Une étude récente menée par l’Institut national d’études démographiques (INED) et l’Institut national de la statistique et des études économiques (INSEE) révèle une France de plus en plus métissée. Selon l’enquête Trajectoires et origines 2 (TeO2), publiée le 21 mai 2026, 13 % des 18-59 ans vivant en France métropolitaine sont immigrés, tandis que 11 % sont enfants d’immigrés et 10 % petits-enfants d’au moins un immigré. Cela signifie qu’un habitant sur trois a un lien direct avec la migration par son ascendance. En ajoutant les unions, ce lien concerne 41 % des 18-59 ans.

Le véritable changement réside dans la mixité conjugale, qui progresse de génération en génération : 39 % des immigrés ont un conjoint non français, 59 % chez les enfants d’immigrés, et jusqu’à 90 % chez les descendants de couples mixtes. Par ailleurs, 12 % de la population majoritaire vit en couple avec un immigré ou un descendant d’immigré. Les chercheurs évoquent une « hybridation des généalogies », où la séparation entre l’origine immigrée et la population majoritaire devient floue.

Cependant, ce tableau est assombri par une expérience accrue des discriminations, particulièrement pour les minorités racisées. Malgré un fort sentiment d’appartenance, avec 71 % des immigrés se déclarant français, les inégalités persistent dans l’accès à l’emploi, au logement et à la santé. Ce phénomène soulève des questions sur l’intégration et les discours politiques concernant l’immigration.

La grande divergence : jeunes femmes et jeunes hommes en désaccord

Une enquête IPSOS International de mars 2026 montre un fossé grandissant entre les valeurs des jeunes femmes et des jeunes hommes en France. 31 % des hommes de la génération Z estiment qu’une épouse devrait obéir à son mari, contre 18 % des femmes de leur âge et 13 % des hommes baby-boomers. Ce décalage se reflète également dans le soutien à l’extrême droite, qui a été plus marqué chez les jeunes hommes lors des élections européennes de 2024.

Les jeunes femmes se montrent plus progressistes en matière d’égalité et de sexualité. En 2026, 39 % des hommes estiment que le féminisme menace leur place, tandis que les femmes votent de plus en plus pour des partis d’extrême droite, ce qui souligne un changement dans les dynamiques politiques.

Dégradation du bien-être infantile aux États-Unis

Les données récentes indiquent une dégradation du bien-être des enfants américains entre 2019 et 2024. Dans 29 États, le score moyen de bien-être infantile a chuté de 553 à 547 sur 1 000. Parmi les 16 indicateurs mesurés, sept ont enregistré une diminution, notamment la mortalité des enfants et des adolescents, qui a augmenté de 8 % depuis 2019. Les enfants d’aujourd’hui courent un risque accru d’obésité, de maladies chroniques et de problèmes de santé mentale.

Une étude publiée dans Nature souligne également un vieillissement biologique accéléré des jeunes Américains nés entre 1990 et 1999, représentant un écart d’âge biologique de quatre à huit années par rapport à leurs aînés.
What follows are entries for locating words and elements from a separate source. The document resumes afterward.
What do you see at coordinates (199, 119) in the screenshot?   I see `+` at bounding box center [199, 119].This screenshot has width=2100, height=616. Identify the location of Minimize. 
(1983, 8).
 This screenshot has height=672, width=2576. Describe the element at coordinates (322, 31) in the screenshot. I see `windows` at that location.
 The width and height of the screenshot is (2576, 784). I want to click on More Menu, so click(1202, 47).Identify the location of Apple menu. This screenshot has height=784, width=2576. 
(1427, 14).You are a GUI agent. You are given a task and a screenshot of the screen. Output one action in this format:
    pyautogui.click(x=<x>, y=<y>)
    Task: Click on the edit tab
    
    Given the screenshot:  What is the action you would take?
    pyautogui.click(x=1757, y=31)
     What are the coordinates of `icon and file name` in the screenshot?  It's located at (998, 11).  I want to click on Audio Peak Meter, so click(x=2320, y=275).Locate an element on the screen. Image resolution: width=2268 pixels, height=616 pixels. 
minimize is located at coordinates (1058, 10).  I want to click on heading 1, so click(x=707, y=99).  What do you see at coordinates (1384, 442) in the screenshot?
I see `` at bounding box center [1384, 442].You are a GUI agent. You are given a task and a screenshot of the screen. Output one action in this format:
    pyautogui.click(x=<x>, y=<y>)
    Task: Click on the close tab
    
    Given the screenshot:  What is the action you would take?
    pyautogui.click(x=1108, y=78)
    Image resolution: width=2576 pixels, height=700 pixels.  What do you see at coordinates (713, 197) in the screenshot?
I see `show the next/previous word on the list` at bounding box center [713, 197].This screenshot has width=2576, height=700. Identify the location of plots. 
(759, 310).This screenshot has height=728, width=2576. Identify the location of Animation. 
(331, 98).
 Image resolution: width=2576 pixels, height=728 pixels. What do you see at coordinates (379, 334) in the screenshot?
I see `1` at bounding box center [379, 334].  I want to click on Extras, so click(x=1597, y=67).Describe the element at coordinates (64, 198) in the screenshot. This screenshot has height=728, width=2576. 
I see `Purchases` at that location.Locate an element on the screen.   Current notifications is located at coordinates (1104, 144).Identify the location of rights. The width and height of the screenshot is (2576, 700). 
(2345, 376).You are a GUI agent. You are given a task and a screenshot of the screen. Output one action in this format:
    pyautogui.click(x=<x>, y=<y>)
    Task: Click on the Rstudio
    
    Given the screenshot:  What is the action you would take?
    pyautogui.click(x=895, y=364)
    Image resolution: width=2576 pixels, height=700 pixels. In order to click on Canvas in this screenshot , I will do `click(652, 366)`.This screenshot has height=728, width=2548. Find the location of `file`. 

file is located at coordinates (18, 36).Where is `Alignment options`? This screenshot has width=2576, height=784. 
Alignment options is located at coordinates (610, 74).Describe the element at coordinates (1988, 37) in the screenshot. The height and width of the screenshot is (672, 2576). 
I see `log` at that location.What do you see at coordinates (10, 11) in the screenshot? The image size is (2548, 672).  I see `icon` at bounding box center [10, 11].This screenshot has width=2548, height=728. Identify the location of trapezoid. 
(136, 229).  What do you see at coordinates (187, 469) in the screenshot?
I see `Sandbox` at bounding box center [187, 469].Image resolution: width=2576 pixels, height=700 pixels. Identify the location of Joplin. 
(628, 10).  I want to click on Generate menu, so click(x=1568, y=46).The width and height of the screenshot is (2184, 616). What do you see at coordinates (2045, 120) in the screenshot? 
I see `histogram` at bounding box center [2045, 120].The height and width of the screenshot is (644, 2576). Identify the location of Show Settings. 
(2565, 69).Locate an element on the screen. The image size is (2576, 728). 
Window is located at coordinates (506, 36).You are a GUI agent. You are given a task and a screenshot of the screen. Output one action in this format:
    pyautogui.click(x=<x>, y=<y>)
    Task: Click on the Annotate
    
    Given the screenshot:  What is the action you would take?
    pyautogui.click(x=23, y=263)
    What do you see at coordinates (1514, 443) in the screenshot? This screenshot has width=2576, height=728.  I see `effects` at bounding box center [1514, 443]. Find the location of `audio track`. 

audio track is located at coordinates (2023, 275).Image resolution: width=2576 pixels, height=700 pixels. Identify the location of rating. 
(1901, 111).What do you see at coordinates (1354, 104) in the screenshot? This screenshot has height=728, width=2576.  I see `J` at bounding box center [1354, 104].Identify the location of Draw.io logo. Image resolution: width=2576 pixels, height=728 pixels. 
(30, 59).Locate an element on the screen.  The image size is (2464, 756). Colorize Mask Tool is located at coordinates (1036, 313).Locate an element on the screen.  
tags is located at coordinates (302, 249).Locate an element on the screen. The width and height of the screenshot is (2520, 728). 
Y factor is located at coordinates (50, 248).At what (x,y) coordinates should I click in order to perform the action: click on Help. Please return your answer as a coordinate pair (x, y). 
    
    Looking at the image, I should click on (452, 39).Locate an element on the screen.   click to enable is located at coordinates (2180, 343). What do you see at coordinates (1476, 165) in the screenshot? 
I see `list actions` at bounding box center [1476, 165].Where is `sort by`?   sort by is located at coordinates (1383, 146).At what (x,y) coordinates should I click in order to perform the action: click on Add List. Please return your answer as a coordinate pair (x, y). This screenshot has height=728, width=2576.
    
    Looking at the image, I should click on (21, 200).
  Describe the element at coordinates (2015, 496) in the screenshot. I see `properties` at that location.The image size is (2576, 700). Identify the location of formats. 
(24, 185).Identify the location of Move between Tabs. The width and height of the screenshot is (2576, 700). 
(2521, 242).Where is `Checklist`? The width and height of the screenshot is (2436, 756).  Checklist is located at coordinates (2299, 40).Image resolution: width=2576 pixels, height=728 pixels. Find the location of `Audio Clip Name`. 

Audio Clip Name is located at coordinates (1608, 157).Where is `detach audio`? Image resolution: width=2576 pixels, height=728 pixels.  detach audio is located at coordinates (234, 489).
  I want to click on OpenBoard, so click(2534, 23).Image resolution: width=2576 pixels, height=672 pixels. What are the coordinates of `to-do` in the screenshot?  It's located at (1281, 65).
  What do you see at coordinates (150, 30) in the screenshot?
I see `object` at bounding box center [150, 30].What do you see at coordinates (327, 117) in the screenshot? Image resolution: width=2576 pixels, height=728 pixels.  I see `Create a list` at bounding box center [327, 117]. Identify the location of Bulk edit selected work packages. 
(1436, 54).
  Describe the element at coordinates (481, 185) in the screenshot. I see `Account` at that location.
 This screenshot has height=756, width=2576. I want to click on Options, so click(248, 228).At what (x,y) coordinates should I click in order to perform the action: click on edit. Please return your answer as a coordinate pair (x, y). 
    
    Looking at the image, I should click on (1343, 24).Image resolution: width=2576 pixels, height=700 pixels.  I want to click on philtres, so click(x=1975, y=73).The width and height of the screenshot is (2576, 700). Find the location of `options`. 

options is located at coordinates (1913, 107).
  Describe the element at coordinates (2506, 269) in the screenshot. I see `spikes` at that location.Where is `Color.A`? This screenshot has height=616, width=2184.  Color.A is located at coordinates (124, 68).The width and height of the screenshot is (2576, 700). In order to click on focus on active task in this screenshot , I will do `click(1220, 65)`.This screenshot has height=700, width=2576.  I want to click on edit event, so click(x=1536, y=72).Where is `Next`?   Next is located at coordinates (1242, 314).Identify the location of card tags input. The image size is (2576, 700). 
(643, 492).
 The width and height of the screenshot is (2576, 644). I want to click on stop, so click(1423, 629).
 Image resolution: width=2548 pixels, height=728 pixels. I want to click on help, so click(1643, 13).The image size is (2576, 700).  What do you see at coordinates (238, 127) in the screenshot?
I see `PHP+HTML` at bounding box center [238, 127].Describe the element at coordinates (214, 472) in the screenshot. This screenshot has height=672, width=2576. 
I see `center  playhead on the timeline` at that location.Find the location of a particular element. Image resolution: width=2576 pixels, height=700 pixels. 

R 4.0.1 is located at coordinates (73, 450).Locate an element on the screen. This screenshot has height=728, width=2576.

Signaux faibles : Sécurité sociale de l’alimentation

La Sécurité sociale de l’alimentation (SSA) prend forme en France. Initiée à la fin des années 2010, cette idée vise à garantir un droit à l’alimentation. En février 2025, une proposition de loi d’expérimentation a été adoptée, permettant jusqu’à 30 expérimentations dans 20 territoires pour garantir un accès universel à une alimentation saine.

Des caisses locales financent l’accès à des aliments conventionnés, avec des initiatives recensées à Paris, Montpellier, Marseille, Toulouse et Strasbourg. Ces projets visent à améliorer l’accès à une alimentation durable et de qualité pour tous.

Controverses : sanctions pour négligence des enfants envers leurs parents âgés

En Asie, plusieurs gouvernements renforcent les obligations légales des enfants envers leurs parents âgés, face à un vieillissement démographique rapide. Des mes telles que le versement forcé d’une partie du salaire des enfants négligents sont mises en place dans des pays comme l’Inde et la Malaisie.

Ces sanctions sont une réponse à l’augmentation des situations de maltraitance et d’abandon des personnes âgées, exacerbées par des infrastructures insuffisantes. La pression économique sur les générations appelées à soutenir leurs parents complique le maintien des modèles traditionnels de solidarité familiale.


Sources : INED, INSEE, IPSOS, Nature, données gouvernementales.